Work to be completed
Take down each entry exactly as written.

Task material
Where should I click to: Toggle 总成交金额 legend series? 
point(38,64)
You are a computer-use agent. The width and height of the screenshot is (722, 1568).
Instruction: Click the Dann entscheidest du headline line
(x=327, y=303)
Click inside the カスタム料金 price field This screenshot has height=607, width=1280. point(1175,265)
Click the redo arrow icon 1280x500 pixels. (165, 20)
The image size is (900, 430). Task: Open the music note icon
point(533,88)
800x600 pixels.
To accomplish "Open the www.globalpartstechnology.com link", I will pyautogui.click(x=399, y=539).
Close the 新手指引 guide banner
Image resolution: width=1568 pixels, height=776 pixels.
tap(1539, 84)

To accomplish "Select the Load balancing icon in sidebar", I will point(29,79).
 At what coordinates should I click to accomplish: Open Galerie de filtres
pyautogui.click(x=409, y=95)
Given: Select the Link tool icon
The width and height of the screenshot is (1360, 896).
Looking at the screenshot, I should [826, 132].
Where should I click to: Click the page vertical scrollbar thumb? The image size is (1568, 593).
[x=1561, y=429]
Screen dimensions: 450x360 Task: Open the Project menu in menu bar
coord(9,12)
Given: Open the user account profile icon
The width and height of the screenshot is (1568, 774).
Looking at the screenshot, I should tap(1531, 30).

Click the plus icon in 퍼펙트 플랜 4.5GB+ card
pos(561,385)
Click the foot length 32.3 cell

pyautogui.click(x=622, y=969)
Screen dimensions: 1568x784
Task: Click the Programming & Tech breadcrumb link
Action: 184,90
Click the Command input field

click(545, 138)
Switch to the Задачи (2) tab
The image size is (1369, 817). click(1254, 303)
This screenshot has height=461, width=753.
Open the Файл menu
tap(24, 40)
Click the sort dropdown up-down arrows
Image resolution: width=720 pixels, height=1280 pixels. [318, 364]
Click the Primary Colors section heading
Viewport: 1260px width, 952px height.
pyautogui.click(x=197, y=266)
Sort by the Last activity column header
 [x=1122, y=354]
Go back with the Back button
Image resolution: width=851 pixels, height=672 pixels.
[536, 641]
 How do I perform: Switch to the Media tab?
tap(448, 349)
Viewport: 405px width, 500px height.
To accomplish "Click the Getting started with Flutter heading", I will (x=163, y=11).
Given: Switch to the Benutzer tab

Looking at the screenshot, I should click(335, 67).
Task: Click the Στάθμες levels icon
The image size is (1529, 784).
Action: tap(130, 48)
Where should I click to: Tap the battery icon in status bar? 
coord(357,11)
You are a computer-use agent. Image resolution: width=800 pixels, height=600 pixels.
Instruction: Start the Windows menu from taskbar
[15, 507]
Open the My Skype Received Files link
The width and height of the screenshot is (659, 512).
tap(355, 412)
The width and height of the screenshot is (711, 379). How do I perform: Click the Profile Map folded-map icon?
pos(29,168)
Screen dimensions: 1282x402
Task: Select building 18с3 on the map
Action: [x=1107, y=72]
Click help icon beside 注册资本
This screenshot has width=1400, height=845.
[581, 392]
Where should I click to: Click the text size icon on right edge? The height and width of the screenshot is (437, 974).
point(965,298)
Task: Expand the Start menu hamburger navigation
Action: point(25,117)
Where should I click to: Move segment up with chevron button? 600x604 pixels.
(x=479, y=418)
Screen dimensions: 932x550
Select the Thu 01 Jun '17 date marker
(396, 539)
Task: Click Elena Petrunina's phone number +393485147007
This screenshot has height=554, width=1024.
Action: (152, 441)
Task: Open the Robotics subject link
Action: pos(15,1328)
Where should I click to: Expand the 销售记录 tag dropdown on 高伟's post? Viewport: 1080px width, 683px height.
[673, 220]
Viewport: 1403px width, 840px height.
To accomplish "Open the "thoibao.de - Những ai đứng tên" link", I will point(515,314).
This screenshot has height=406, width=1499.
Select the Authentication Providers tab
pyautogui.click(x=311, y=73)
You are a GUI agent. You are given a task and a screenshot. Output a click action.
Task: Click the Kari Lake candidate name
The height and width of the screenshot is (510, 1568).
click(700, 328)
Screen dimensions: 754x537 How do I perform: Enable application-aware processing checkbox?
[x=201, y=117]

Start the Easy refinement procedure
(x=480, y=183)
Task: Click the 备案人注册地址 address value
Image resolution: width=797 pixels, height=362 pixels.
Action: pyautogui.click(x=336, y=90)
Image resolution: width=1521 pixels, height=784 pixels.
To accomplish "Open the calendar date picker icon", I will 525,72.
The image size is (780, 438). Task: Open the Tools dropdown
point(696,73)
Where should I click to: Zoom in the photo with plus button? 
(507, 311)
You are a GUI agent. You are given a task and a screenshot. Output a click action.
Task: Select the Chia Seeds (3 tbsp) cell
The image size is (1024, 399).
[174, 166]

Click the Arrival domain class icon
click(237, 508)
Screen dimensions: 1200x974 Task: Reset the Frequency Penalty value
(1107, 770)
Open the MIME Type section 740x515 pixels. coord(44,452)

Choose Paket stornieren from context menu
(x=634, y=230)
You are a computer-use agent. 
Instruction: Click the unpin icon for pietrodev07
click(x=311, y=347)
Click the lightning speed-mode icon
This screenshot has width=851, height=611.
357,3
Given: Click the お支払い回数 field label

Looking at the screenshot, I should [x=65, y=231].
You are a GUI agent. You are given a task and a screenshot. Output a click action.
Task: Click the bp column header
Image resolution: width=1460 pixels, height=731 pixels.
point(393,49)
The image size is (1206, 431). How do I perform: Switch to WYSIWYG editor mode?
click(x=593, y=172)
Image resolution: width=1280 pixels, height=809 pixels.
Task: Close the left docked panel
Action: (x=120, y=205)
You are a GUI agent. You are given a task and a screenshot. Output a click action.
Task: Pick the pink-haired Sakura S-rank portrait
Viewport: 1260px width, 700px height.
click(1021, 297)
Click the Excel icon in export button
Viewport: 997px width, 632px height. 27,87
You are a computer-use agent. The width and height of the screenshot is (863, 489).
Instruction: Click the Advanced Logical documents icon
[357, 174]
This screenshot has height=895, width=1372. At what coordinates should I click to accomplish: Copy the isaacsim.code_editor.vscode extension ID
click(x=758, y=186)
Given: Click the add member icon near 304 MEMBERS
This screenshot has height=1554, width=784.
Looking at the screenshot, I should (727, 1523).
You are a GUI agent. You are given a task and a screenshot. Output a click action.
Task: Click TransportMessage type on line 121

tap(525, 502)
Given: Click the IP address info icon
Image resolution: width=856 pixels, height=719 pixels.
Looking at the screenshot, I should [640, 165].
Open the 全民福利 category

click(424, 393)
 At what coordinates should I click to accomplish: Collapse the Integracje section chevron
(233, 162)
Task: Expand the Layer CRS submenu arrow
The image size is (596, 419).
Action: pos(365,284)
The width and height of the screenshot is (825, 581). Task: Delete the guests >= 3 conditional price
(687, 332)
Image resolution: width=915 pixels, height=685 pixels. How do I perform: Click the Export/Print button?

The answer
Where should I click to: Toggle 总成交金额 legend series? 
point(38,64)
You are a computer-use agent. The width and height of the screenshot is (722, 1568).
Instruction: Click the Dann entscheidest du headline line
(x=327, y=303)
Click inside the カスタム料金 price field This screenshot has height=607, width=1280. point(1175,265)
Click the redo arrow icon 1280x500 pixels. (165, 20)
The image size is (900, 430). Task: Open the music note icon
point(533,88)
800x600 pixels.
To accomplish "Open the www.globalpartstechnology.com link", I will pyautogui.click(x=399, y=539).
Close the 新手指引 guide banner
Image resolution: width=1568 pixels, height=776 pixels.
tap(1539, 84)

To accomplish "Select the Load balancing icon in sidebar", I will point(29,79).
 At what coordinates should I click to accomplish: Open Galerie de filtres
pyautogui.click(x=409, y=95)
Given: Select the Link tool icon
The width and height of the screenshot is (1360, 896).
Looking at the screenshot, I should [826, 132].
Where should I click to: Click the page vertical scrollbar thumb? The image size is (1568, 593).
[x=1561, y=429]
Screen dimensions: 450x360 Task: Open the Project menu in menu bar
coord(9,12)
Given: Open the user account profile icon
The width and height of the screenshot is (1568, 774).
Looking at the screenshot, I should tap(1531, 30).

Click the plus icon in 퍼펙트 플랜 4.5GB+ card
pos(561,385)
Click the foot length 32.3 cell

pyautogui.click(x=622, y=969)
Screen dimensions: 1568x784
Task: Click the Programming & Tech breadcrumb link
Action: 184,90
Click the Command input field

click(545, 138)
Switch to the Задачи (2) tab
The image size is (1369, 817). click(1254, 303)
This screenshot has height=461, width=753.
Open the Файл menu
tap(24, 40)
Click the sort dropdown up-down arrows
Image resolution: width=720 pixels, height=1280 pixels. [318, 364]
Click the Primary Colors section heading
Viewport: 1260px width, 952px height.
pyautogui.click(x=197, y=266)
Sort by the Last activity column header
 [x=1122, y=354]
Go back with the Back button
Image resolution: width=851 pixels, height=672 pixels.
[536, 641]
 How do I perform: Switch to the Media tab?
tap(448, 349)
Viewport: 405px width, 500px height.
To accomplish "Click the Getting started with Flutter heading", I will (x=163, y=11).
Given: Switch to the Benutzer tab

Looking at the screenshot, I should click(335, 67).
Task: Click the Στάθμες levels icon
The image size is (1529, 784).
Action: tap(130, 48)
Where should I click to: Tap the battery icon in status bar? 
coord(357,11)
You are a computer-use agent. Image resolution: width=800 pixels, height=600 pixels.
Instruction: Start the Windows menu from taskbar
[15, 507]
Open the My Skype Received Files link
The width and height of the screenshot is (659, 512).
tap(355, 412)
The width and height of the screenshot is (711, 379). How do I perform: Click the Profile Map folded-map icon?
pos(29,168)
Screen dimensions: 1282x402
Task: Select building 18с3 on the map
Action: [x=1107, y=72]
Click help icon beside 注册资本
This screenshot has width=1400, height=845.
[581, 392]
Where should I click to: Click the text size icon on right edge? The height and width of the screenshot is (437, 974).
point(965,298)
Task: Expand the Start menu hamburger navigation
Action: point(25,117)
Where should I click to: Move segment up with chevron button? 600x604 pixels.
(x=479, y=418)
Screen dimensions: 932x550
Select the Thu 01 Jun '17 date marker
(396, 539)
Task: Click Elena Petrunina's phone number +393485147007
This screenshot has height=554, width=1024.
Action: (152, 441)
Task: Open the Robotics subject link
Action: pos(15,1328)
Where should I click to: Expand the 销售记录 tag dropdown on 高伟's post? Viewport: 1080px width, 683px height.
[673, 220]
Viewport: 1403px width, 840px height.
To accomplish "Open the "thoibao.de - Những ai đứng tên" link", I will point(515,314).
This screenshot has height=406, width=1499.
Select the Authentication Providers tab
pyautogui.click(x=311, y=73)
You are a GUI agent. You are given a task and a screenshot. Output a click action.
Task: Click the Kari Lake candidate name
The height and width of the screenshot is (510, 1568).
click(700, 328)
Screen dimensions: 754x537 How do I perform: Enable application-aware processing checkbox?
[x=201, y=117]

Start the Easy refinement procedure
(x=480, y=183)
Task: Click the 备案人注册地址 address value
Image resolution: width=797 pixels, height=362 pixels.
Action: pyautogui.click(x=336, y=90)
Image resolution: width=1521 pixels, height=784 pixels.
To accomplish "Open the calendar date picker icon", I will 525,72.
The image size is (780, 438). Task: Open the Tools dropdown
point(696,73)
Where should I click to: Zoom in the photo with plus button? 
(507, 311)
You are a GUI agent. You are given a task and a screenshot. Output a click action.
Task: Select the Chia Seeds (3 tbsp) cell
The image size is (1024, 399).
[174, 166]

Click the Arrival domain class icon
click(237, 508)
Screen dimensions: 1200x974 Task: Reset the Frequency Penalty value
(1107, 770)
Open the MIME Type section 740x515 pixels. coord(44,452)

Choose Paket stornieren from context menu
(x=634, y=230)
You are a computer-use agent. 
Instruction: Click the unpin icon for pietrodev07
click(x=311, y=347)
Click the lightning speed-mode icon
This screenshot has width=851, height=611.
357,3
Given: Click the お支払い回数 field label

Looking at the screenshot, I should [x=65, y=231].
You are a GUI agent. You are given a task and a screenshot. Output a click action.
Task: Click the bp column header
Image resolution: width=1460 pixels, height=731 pixels.
point(393,49)
The image size is (1206, 431). How do I perform: Switch to WYSIWYG editor mode?
click(x=593, y=172)
Image resolution: width=1280 pixels, height=809 pixels.
Task: Close the left docked panel
Action: (x=120, y=205)
You are a GUI agent. You are given a task and a screenshot. Output a click action.
Task: Pick the pink-haired Sakura S-rank portrait
Viewport: 1260px width, 700px height.
click(1021, 297)
Click the Excel icon in export button
Viewport: 997px width, 632px height. 27,87
You are a computer-use agent. The width and height of the screenshot is (863, 489).
Instruction: Click the Advanced Logical documents icon
[357, 174]
This screenshot has height=895, width=1372. At what coordinates should I click to accomplish: Copy the isaacsim.code_editor.vscode extension ID
click(x=758, y=186)
Given: Click the add member icon near 304 MEMBERS
This screenshot has height=1554, width=784.
Looking at the screenshot, I should (727, 1523).
You are a GUI agent. You are given a task and a screenshot. Output a click action.
Task: Click TransportMessage type on line 121

tap(525, 502)
Given: Click the IP address info icon
Image resolution: width=856 pixels, height=719 pixels.
Looking at the screenshot, I should [640, 165].
Open the 全民福利 category

click(424, 393)
 At what coordinates should I click to accomplish: Collapse the Integracje section chevron
(233, 162)
Task: Expand the Layer CRS submenu arrow
The image size is (596, 419).
Action: pos(365,284)
The width and height of the screenshot is (825, 581). Task: Delete the guests >= 3 conditional price
(687, 332)
Image resolution: width=915 pixels, height=685 pixels. How do I perform: Click the Export/Print button?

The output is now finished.